I am truly embarrassed to admit that yes, after saying I was going replace the floor and rebuild the Aliner, then saying I was not going to rebuild it, then saying I was, then stating emphatically I wasn’t… several times…. I am now gutting it and planning to rebuild it.
The economy is the reason. I don’t DARE go into debt with the US on the verge of default. And even if they don’t default, the debt is so unsustainable no matter what they do that we will eventually crash.

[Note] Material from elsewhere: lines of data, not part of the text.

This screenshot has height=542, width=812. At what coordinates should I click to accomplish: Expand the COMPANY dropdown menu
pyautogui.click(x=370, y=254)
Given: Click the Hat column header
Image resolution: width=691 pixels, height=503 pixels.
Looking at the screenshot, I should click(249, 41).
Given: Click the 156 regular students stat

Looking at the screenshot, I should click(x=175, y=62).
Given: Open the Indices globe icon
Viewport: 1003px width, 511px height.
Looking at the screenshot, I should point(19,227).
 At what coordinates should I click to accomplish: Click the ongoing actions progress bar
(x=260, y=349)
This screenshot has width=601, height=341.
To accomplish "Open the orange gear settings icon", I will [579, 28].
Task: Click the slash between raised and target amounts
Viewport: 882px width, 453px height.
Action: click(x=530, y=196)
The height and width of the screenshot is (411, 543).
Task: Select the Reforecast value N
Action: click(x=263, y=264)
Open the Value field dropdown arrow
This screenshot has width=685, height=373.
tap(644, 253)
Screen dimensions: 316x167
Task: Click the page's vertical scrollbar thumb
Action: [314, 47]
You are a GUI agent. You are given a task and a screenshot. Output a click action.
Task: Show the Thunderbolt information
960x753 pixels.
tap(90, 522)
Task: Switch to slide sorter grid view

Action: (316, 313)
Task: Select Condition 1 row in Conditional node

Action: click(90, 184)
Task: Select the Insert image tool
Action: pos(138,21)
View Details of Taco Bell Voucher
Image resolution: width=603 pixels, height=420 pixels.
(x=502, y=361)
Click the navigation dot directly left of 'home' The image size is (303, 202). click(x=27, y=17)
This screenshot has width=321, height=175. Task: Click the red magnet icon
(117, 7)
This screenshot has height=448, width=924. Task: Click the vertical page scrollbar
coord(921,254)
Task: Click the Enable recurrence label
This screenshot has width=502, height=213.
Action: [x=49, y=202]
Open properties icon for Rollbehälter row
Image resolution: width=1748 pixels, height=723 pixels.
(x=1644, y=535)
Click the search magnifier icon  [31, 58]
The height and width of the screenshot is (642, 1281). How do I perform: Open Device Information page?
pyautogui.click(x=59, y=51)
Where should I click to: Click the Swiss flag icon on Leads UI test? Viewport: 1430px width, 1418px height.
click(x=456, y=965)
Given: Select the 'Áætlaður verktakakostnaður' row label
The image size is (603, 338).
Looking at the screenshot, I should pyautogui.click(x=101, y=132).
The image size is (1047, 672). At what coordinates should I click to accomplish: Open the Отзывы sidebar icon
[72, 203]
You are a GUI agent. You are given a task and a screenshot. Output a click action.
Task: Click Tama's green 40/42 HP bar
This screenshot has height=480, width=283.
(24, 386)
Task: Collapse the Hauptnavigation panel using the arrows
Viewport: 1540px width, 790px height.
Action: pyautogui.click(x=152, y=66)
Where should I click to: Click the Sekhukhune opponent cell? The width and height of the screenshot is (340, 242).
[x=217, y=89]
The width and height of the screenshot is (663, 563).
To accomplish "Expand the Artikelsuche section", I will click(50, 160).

Also, I prayed about it and asked God for specific direction on whether to rebuild it or not. The next day I was looking at campers on the net and studying floorplans when I got that awful feeling that I can only relate to the extreme mental warning I get when I am thinking about camping someplace unsafe for the night. I have learned when I feel that warning not to try to rationalize it away, but to get out of there as quickly as I can.
Later, I walked out into the Aliner and felt the most profound sense of peace. All of the sudden the idea of gutting it and rebuilding it didn’t seem overwhelming. I analyzed what I actually need in a camper, and the answers are a safe place to sleep, a bathroom, a refrigerator, and a place to fix coffee and cook light meals. And the Aliner really can have everything I need. I had just wanted bling.
So, due to the extreme heat, I am only working on the camper for two hours a day. I do whatever I can get done in those two hours, then call it a day. It’s going to take a while, but I’m not on a schedule. The only deadline I have is our trip home for Thanksgiving. And I’m sure I’ll have it redone by then.